> _EXERCISE DESCRIPTION_
Everything from the line that contains "560x1048 pixels." through the final line of the records should be written out exactly, and nothing outside that span.

=== RECORDS SUPPLIED ===

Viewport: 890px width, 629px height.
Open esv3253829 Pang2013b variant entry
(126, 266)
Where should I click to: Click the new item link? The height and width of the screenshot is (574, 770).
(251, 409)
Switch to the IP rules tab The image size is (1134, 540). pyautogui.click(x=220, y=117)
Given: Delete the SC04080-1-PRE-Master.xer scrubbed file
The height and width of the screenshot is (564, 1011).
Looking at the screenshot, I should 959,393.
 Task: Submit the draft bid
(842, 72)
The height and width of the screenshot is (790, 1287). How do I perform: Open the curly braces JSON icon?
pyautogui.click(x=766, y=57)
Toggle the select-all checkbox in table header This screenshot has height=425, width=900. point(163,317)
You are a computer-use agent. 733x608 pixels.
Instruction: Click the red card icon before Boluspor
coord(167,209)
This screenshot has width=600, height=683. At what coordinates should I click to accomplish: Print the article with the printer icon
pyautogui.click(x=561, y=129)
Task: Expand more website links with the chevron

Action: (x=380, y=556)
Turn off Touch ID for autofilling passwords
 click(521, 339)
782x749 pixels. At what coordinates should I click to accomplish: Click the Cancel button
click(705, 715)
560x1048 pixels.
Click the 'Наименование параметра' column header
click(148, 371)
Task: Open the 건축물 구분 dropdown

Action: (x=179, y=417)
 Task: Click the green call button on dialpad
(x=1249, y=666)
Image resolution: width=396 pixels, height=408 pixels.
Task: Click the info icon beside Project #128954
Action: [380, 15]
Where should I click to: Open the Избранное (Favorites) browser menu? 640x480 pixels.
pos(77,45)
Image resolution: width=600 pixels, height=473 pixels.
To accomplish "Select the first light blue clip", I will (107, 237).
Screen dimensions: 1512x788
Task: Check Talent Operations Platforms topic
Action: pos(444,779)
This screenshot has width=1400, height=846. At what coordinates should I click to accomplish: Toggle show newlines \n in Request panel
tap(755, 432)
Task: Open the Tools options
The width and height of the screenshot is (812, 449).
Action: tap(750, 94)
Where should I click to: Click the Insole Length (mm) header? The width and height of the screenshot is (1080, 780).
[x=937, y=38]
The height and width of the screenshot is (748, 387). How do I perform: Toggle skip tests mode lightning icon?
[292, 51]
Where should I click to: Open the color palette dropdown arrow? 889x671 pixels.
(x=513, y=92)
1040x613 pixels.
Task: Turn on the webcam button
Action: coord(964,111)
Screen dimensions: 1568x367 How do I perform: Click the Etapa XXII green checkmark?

===

> _RESULT FOR THIS TASK_
560x1048 pixels.
Click the 'Наименование параметра' column header
click(148, 371)
Task: Open the 건축물 구분 dropdown

Action: (x=179, y=417)
 Task: Click the green call button on dialpad
(x=1249, y=666)
Image resolution: width=396 pixels, height=408 pixels.
Task: Click the info icon beside Project #128954
Action: [380, 15]
Where should I click to: Open the Избранное (Favorites) browser menu? 640x480 pixels.
pos(77,45)
Image resolution: width=600 pixels, height=473 pixels.
To accomplish "Select the first light blue clip", I will (107, 237).
Screen dimensions: 1512x788
Task: Check Talent Operations Platforms topic
Action: pos(444,779)
This screenshot has width=1400, height=846. At what coordinates should I click to accomplish: Toggle show newlines \n in Request panel
tap(755, 432)
Task: Open the Tools options
The width and height of the screenshot is (812, 449).
Action: tap(750, 94)
Where should I click to: Click the Insole Length (mm) header? The width and height of the screenshot is (1080, 780).
[x=937, y=38]
The height and width of the screenshot is (748, 387). How do I perform: Toggle skip tests mode lightning icon?
[292, 51]
Where should I click to: Open the color palette dropdown arrow? 889x671 pixels.
(x=513, y=92)
1040x613 pixels.
Task: Turn on the webcam button
Action: coord(964,111)
Screen dimensions: 1568x367 How do I perform: Click the Etapa XXII green checkmark?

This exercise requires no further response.